I used to spend every Thursday evening talking fellatio and semen with complete strangers. While this sounds racy, my conversations tended to be more clinical than copulatory. I was a volunteer at the San Francisco AIDS Foundation, and spent four hours a week answering calls on the California HIV/AIDS Hotline. It’s true I heard a lot of who put what where, but it was all in the context of: am I at risk for HIV?
I was a volunteer in 2003—thirty years after it was established that HIV is the virus that causes AIDS—and was surprised by how many people still had misconceptions about transmission of the human immunodeficiency virus. Can I get it from kissing? Touching blood? Shaking hands?
Although I knew how to answer most of these questions, I never quite knew how to quell the anxiety and fear callers had while they waited for test results or recounted a night of unprotected sex. HIV is not an epidemic in the United States, like it is in Africa, India, and other developing nations, but it is still something very much on our minds. And while it used to only be associated with homosexual men and intravenous drug users, HIV is increasing among women. This probably has to do with the fact that women are much more likely to contract HIV from a night of unprotected sex than men are. This—like periods, PMS, and pregnancy—is totally unfair, but just another reason to protect ourselves.
Here are the facts:
For HIV transmission to occur, the virus must be present in sufficient quantity and it must enter the bloodstream. The virus is present in four bodily fluids: the highest concentration is in blood, then semen, then vaginal fluid, and the lowest is in breast milk. Pre-seminal fluid, or pre-cum, can contain small amounts of the virus. The virus cannot be transmitted by sweat, saliva, urine, tears, or feces.

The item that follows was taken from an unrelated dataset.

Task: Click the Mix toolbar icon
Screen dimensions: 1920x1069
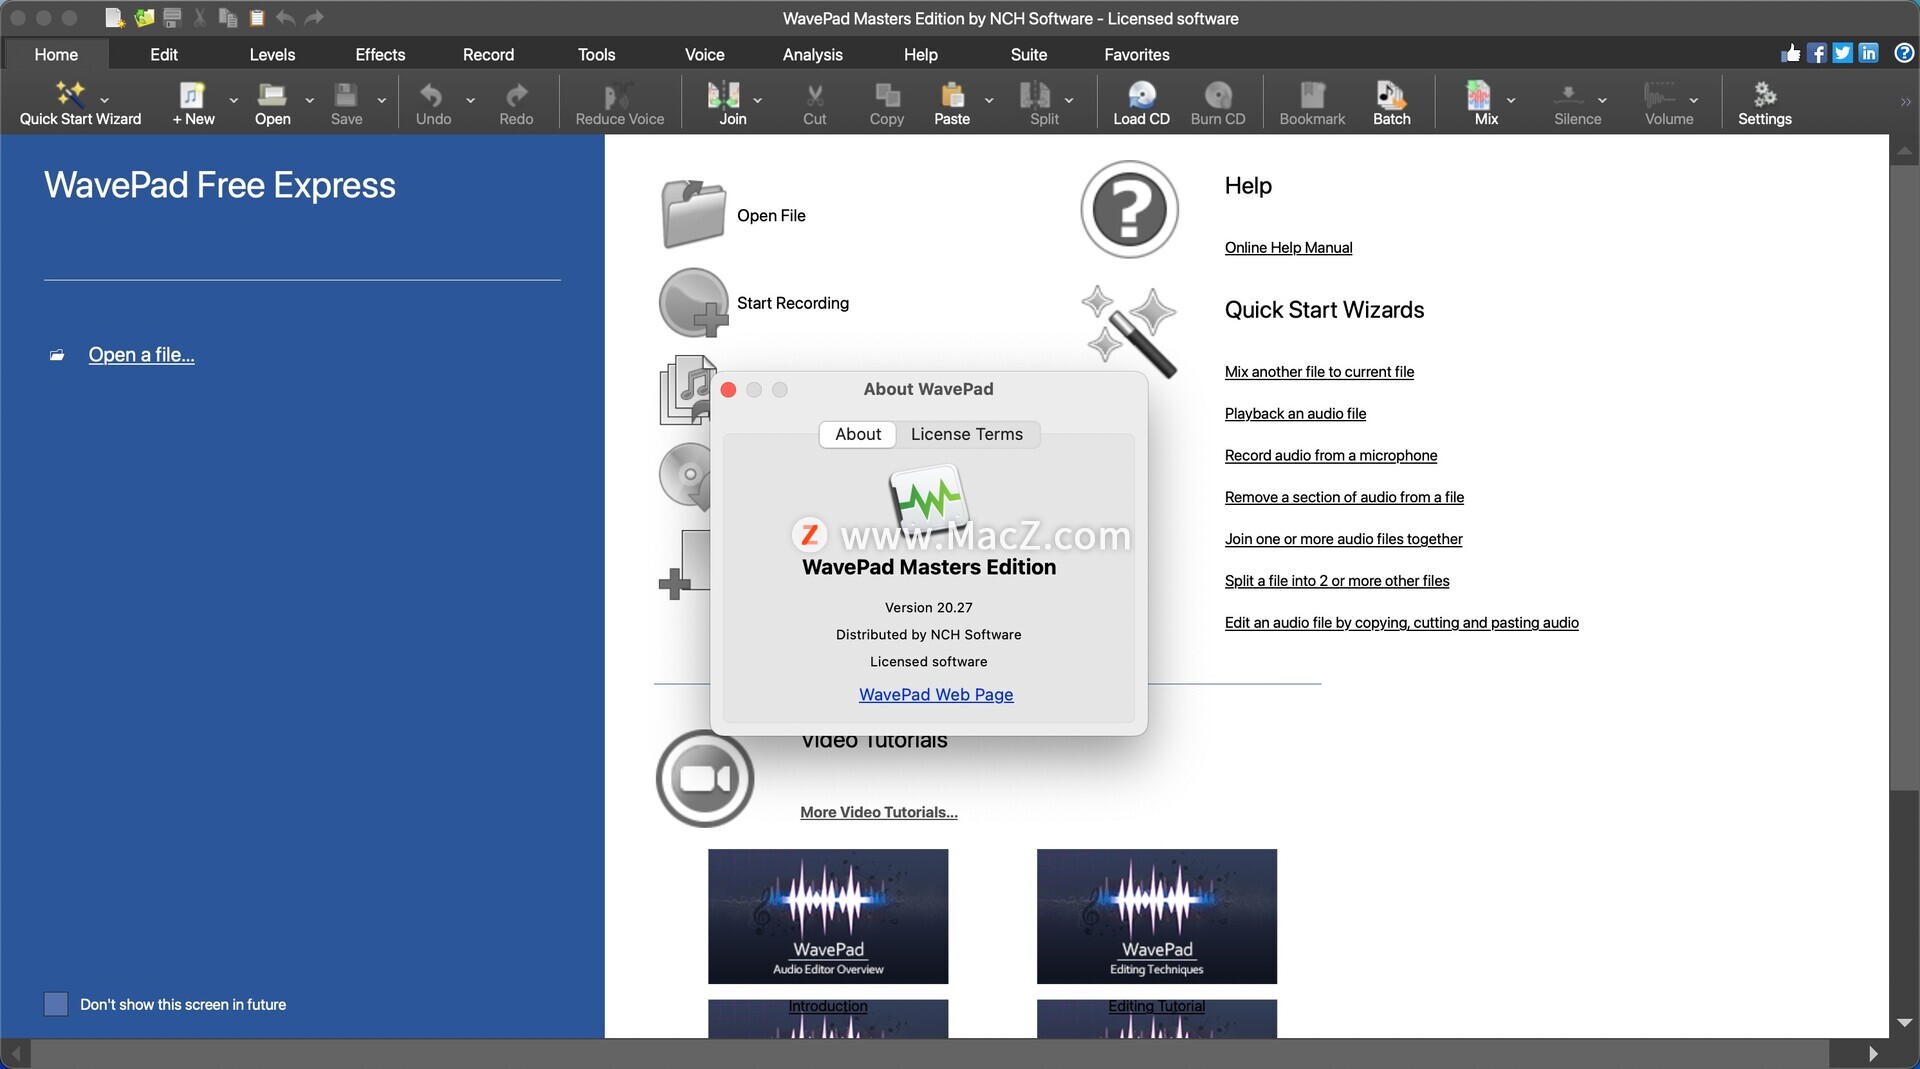Action: point(1478,96)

The virus can get into our bloodstream in three ways: sexual contact, blood to blood (intravenous drug use or blood transfusions), and mother to child (before birth or after birth, through breast milk). The majority of women (about 77 percent, according to the CDC) get it from heterosexual sex, the rest from intravenous drug use. Very few cases of mother to child transmission occur in the US because of rigorous prenatal testing. We can’t get it from shaking hands, sharing plates, or even kissing—unless you’re French kissing with gaping wounds in your mouth.